ORCHESTRA DELIVERS "LEAN, MEAN" CONCERTO

By KURT LOFT The Tampa Tribune

Published: Apr 15, 2007

ST. PETERSBURG - Lovers of the masterworks have heard the works of Mozart and Beethoven a hundred times over, so when somebody gives birth to a new creation, all ears are abuzz.

This weekend, The Florida Orchestra offers a treat: the premiere of the Piano Concerto No. 3 by American composer Benjamin Lees, who attended Saturday night's performance at Mahaffey Theater.

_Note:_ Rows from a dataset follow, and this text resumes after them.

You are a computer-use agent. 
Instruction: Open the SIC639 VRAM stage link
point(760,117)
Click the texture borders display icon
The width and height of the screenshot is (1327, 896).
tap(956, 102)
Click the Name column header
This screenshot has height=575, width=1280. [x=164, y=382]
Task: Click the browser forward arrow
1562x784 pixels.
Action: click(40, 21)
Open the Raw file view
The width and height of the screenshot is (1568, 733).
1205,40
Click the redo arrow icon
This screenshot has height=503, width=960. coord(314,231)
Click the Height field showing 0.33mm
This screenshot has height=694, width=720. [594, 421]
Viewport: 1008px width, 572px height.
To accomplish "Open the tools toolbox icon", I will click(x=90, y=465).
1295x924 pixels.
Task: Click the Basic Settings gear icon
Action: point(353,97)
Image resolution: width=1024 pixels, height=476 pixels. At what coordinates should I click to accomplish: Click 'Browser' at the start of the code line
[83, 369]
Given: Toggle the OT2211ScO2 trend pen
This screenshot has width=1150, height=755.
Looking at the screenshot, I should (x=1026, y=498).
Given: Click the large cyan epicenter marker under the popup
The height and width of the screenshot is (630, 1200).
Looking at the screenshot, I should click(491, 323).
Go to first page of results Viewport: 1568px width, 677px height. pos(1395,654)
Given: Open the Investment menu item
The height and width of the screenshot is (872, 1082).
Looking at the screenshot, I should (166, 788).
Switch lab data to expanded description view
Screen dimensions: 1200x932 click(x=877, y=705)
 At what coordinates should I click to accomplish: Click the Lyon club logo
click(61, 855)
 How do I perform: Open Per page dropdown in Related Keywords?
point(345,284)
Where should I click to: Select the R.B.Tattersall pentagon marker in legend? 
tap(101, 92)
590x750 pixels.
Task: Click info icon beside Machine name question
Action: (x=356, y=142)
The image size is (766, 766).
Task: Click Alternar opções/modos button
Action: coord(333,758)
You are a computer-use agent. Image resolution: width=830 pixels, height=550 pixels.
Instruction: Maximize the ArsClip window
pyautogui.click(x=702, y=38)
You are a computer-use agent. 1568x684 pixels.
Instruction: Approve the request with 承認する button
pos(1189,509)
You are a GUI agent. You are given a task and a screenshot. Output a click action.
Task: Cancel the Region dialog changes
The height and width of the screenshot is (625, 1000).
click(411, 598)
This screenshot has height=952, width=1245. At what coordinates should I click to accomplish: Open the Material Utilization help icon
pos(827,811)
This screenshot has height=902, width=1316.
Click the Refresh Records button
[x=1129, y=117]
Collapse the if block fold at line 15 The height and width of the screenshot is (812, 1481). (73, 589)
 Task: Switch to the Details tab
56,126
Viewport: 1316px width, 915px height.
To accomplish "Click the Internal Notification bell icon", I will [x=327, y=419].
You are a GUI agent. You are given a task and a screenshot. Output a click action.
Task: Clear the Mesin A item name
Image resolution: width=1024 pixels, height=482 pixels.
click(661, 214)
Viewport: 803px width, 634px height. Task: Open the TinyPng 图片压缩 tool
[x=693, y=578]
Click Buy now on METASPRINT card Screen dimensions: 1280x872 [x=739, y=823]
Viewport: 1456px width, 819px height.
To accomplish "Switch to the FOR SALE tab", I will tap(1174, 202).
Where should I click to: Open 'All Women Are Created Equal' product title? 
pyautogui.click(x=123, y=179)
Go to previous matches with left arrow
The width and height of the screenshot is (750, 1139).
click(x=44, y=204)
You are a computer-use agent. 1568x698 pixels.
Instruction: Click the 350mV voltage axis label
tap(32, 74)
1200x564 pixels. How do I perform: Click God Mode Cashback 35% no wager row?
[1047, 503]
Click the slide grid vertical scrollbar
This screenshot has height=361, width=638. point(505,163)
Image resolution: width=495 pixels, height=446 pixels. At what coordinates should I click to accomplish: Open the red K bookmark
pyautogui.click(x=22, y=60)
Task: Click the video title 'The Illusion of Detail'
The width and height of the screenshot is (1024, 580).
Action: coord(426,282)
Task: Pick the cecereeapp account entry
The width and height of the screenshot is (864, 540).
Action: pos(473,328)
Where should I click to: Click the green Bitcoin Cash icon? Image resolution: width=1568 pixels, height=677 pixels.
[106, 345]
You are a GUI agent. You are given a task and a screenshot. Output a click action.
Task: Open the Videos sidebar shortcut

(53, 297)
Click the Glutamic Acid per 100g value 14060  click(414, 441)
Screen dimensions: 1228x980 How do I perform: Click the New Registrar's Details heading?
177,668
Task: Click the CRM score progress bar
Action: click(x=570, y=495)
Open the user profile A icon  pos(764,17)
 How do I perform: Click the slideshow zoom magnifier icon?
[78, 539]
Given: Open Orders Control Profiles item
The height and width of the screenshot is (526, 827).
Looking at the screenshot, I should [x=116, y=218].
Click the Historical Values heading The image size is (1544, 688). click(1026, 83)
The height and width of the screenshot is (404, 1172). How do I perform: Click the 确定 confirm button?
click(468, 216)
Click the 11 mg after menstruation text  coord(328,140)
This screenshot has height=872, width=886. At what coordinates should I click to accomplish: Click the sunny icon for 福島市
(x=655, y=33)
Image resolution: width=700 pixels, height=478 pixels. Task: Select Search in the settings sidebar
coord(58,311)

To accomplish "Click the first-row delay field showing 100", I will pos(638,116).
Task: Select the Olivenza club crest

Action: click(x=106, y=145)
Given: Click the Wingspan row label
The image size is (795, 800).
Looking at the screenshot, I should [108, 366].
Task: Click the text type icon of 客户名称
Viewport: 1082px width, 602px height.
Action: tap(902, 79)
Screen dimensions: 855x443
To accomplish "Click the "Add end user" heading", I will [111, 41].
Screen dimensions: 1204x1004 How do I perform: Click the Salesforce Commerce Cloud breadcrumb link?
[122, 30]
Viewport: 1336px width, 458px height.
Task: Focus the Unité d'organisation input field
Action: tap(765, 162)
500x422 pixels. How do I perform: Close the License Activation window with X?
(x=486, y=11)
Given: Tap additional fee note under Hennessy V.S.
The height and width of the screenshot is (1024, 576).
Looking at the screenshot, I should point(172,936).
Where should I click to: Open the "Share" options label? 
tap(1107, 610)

In her final masterworks appearance with the group, associate conductor Susan Haig wrapped a sensuous blanket of French music around this newborn concerto, like a mother coddling her child. With incandescent performances of Edouard Lalo's "Le roi d'Ys" Overture and Claude Debussy's "La Mer" on either side, Lees' 23-minute concerto stood out as if carved from glass.

Soloist Ian Hobson gave no hint he was playing music so freshly composed - the 83-year-old Lees finished it in December. Sitting at the piano, Hobson could have been tackling any old warhorse, so seamlessly did he negotiate the work's rhythmic twists and turns.

Lees calls his new concerto "lean and mean," and the transparent writing for orchestra put most of the glory - and burden - on Hobson. Its three straightforward movements - marked "steady," "calm" and "fast" - unfolded with ease, the opening section sounding like a page torn from Prokofiev.

Hobson's riveting cadenza gave weight to the finale, and the orchestra's blaring crescendo set the stage for a rousing close. The Mahaffey audience offered polite applause, then a standing ovation both for soloist and composer.